**THE DATA**
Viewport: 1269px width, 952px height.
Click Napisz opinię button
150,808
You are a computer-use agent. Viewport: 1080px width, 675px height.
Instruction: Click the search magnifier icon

**WHAT THE TASK ASKS**
Copy out each of the lines above that contains the string "height", matching case exactly.

**OUTPUT FOR THIS TASK**
Viewport: 1269px width, 952px height.
You are a computer-use agent. Viewport: 1080px width, 675px height.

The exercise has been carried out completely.